Italian Renaissance Master Della Robbia Gets His First Major US Show

The Italian Renaissance great is known for his vibrantly-colored sculptures.

A work by Luca della Robbia. Courtesy of the Museum of Fine Arts Boston.

An Italian Renaissance great will get his moment in the spotlight here in the US, as the Museum of Fine Arts, Boston will host the first major stateside exhibition of the glazed terracotta sculptures of Luca della Robbia (1399/1400–1482). “Della Robbia: Sculpting with Color in Renaissance Florence,” which opens in August, will feature about 50 works by the artist and his family.

The deep blue and opaque white glazes of the artist’s oeuvre were achieved through a special glazing technique invented by Della Robbia. The artist collaborated closely with his nephew Andrea della Robbia, who passed on the secrets of their craft to his sons Giovanni, Luca the Younger, Marco, Francesco, and Girolamo.

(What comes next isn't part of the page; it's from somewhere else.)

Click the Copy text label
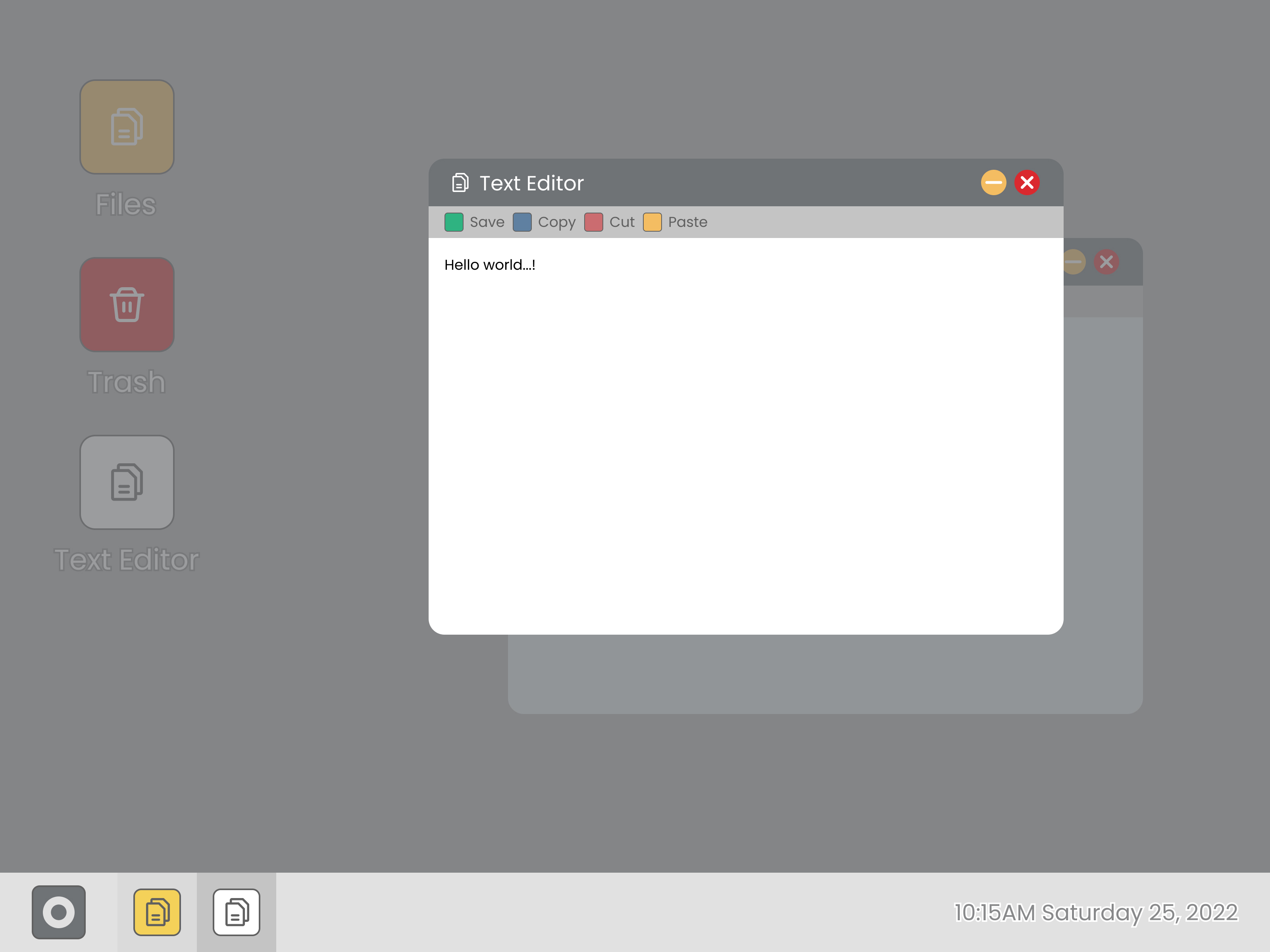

Della Robbia’s groundbreaking techniques were employed in both sacred and secular art, and the family workshop flourished in Florence for roughly a century. Even today, the vibrant colors Della Robbia achieved retain their bold vibrancy and glossy sheen, enduring across the centuries.

A work by Luca della Robbia. Courtesy of the Museum of Fine Arts Boston.

A work by Luca della Robbia. Courtesy of the Museum of Fine Arts Boston.

“Della Robbia sculpture is a quintessentially Florentine Renaissance art form, one that seems to transport us to the 15th-century city,” said curator Marietta Cambareri, who organized the exhibit, in a statement.

“Praised in its own day as ‘almost eternal,’ and seen as a new invention not known in antiquity, Luca della Robbia’s technique of glazed terracotta displays the creative ingenuity and graceful beauty that characterized the Renaissance and that continues to astonish and beguile us today,” she added.

The exhibition will feature six loans from Italy of pieces that have never been seen in the States, including The Visitation (about 1445), which will travel to Boston from the church of San Giovanni Fuorcivitas in Pistoia.

Luca della Robbia, <em>The Visitation</em> (about 1445). Courtesy of the Museum of Fine Arts Boston/Church of San Giovanni Fuorcivitas, Pistoia.

Luca della Robbia, The Visitation (about 1445). Courtesy of the Museum of Fine Arts Boston/Church of San Giovanni Fuorcivitas, Pistoia.

From Florence’s Uffizi Gallery comes Saint Francis (about 1550), one of three nearly life-size preaching saint sculptures planned for the exhibition. The Los Angeles County Museum of Art is loaning Saint John of Capistrano (about 1550), while Saint Bernadino of Siena (about 1550) will come to the show from a private collection.

The Brooklyn Museum is also chipping in with its newly-restored Resurrection of Christ (about 1520–24), a 11-foot-wide lunette relief sculpture which originally graced a garden gate at a Tuscan villa belonging to one of Florence’s leading families. The piece, which is made up of 46 individual pieces and just underwent an extensive, year-long conservation, has not left Brooklyn since the museum acquired in in 1898.

With everything from Madonna and Child reliefs to coats-of-arms and still-life works, the exhibition will show the full range of work produced by the Della Robbia workshop, and the durable, lasting quality of their unique glazing techniques.

“Della Robbia: Sculpting with Color in Renaissance Florence” will be on view at the Museum of Fine Arts, Boston, August 9, 2016–December 4, 2016.